Stationary distribution¶

It is the long terms distribuion over states or a Markov Chain

Let \(A_{ij} = P(X_t = j | X_{t-1}= i)\) be the one-step transition matrix, and let \(\pi_t (j) = p(X_t = j)\) be the probability of being in state j at time t. At time \(t=1\):

\[\pi_1 = \pi_0 A\]
  • \(\pi_0\) initial distribution

If we reach a stage that:

\[\pi = \pi A\]

then we say we have reached the stationary distribution. Once we enter the stationary distribution, we will never leave.

If we are in a stationary distribution we automatically satisfy the global balance equations.

Global balance equations states that:

Probability of being in state i times the net flow out of state i must equal the probability of being in each other state j times the net flow from that state into i.*

\[ \pi_i \sum_{j\ne i}A_{ij} = \sum_{j \ne i}\pi_jA_{ji} \]

This means that the probability of entering a state is the same as the probability of leaving it.

Computing stationary distribution¶

To find the stationary distribution, we can just solve the eigenvector equation \(A^Tv = v\), and set \(\pi = (\frac{v}{||v||})^T\), where \(v\) is the eigen vector with eigen value 1.

Unfortunately this can handle only matrices which are positive \(A_{ij} > 0\). A more general approach is to handle chains where some transition probabilities are 0 or 1.

We have K contraints from \(\pi (I - A)= 0_{K \times 1}\) and 1 contraint of the form \(\pi 1_{K \times 1} = 0\). Since we have K unknown, this is overconstrained. So we can replace any column of \(I-A\) with 1, to get a new matrix M. Next we define \(r = [0, 0, \cdots, 1]\) where the 1 in the last position corresponds to the column of all 1ns in M. Then we just solve \(\pi M = r\)

For the following chain:

We get to solve:

\[\begin{split} \begin{pmatrix} \pi_1 & \pi_2 & \pi_3 \end{pmatrix} \begin{pmatrix} 1 - A_{11} & -A_{12} & 1 \\ -A_{21} & 1 - A_{22} & 1 \\ - A_{31} & - A_{32} & 1 \end{pmatrix} = \begin{pmatrix} 0 & 0 & 1\end{pmatrix} \end{split}\]

The solution is \(\pi = [0.4, 0.4, 0.2]\)

When does the stationary distribution exists¶

Not all chains have a stationary distribution.

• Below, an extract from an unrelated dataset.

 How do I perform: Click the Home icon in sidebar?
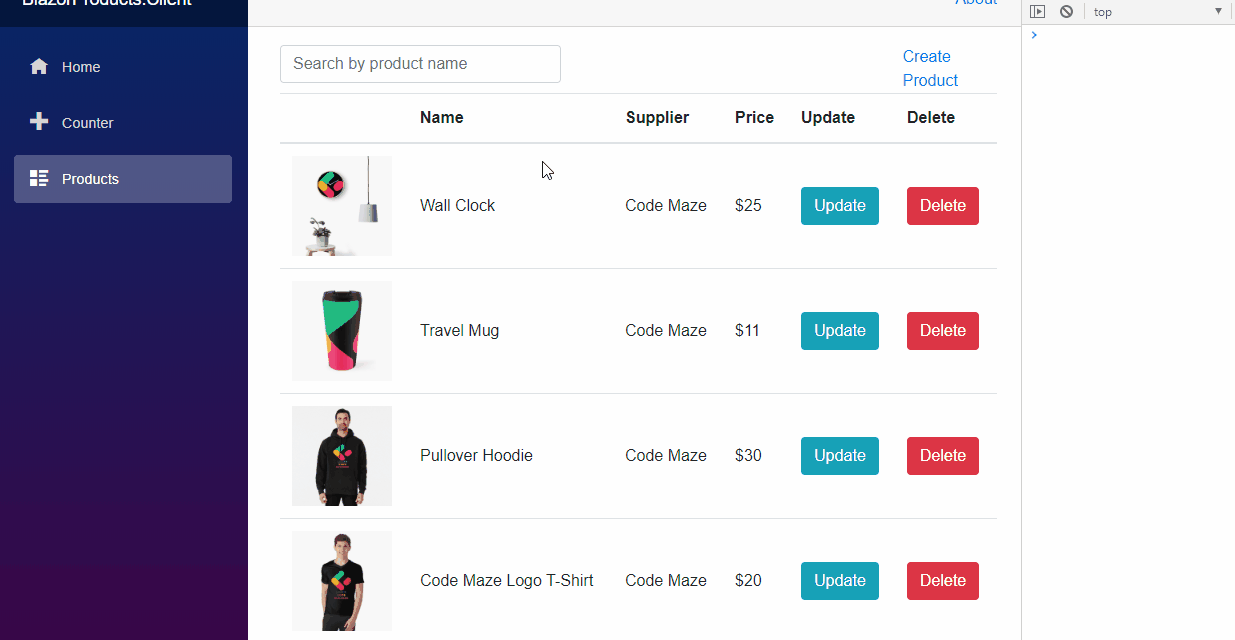point(39,67)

A necessary condition to have a unique stationary distribution is that the state transition diagram be a singly connected component, i.e., we can get from any state to any other state. Such chains are called irreducible.

We also require that we end up in the same stationary distribution no matter where we start. Hence we say that:

A chain has a limiting distribution if \(\pi_j \lim_{n \rightarrow \infty} A_{ij}^n\) exists and is independent of \(i\), for all \(j\). If this holds then the long-run distribution over states will be independent of the starting state:

\[\begin{split} P(X_t = j) = \sum_t P(X_0 = i)A_{ij}(t) \rightarrow \pi_t \\ t \rightarrow \infty \end{split}\]

Hence we require the chain to be aperiodic, which is only if all the states in the chain are periodic. (There is no closed loop we cannot escape.)

Theorem:

Every irreducible (singly connected), aperiodic finite state Markov chain has a limiting distribution, which is equal to \(\pi\), its unique stationary distribution.

For a Markov chain with infinite number of states, our requirements are similar.

We require that each state is recurrent, and we can return to that position in finite time. The two requirements combined is also called non-null recurrent.

We can say that a state is ergodic if it is aperiodic, recurrent and non-null, and we can say that a chain is ergodic if all its states are ergodic.

Theorem

Every irreducible (singly connected), ergodic Markov chain has a limiting distribution, which is equal to \(\pi\), its unique stationary distribution.

Detailed balance equation¶

Establishing ergodicity can be difficult. There is an alternative condition that is easier to verify.

We say that a Markov chain A is time reversible if there exists a distribution \(\pi\) such that:

\[\pi_i A_{ij} = \pi_j A_{ji}\]

These are called the detailed balance equations. This says that the flow from i to j must equal the flow from j to i, weighted by the appropriate source probabilities.

Or, going from any state i to any state j is the same as the probability of going backwards from state j to state i.

Theorem

If a Markov chain with transition matrix A is regular and satisfies detailed balance wrt distribution \(\pi\), then π is a stationary distribution of the chain.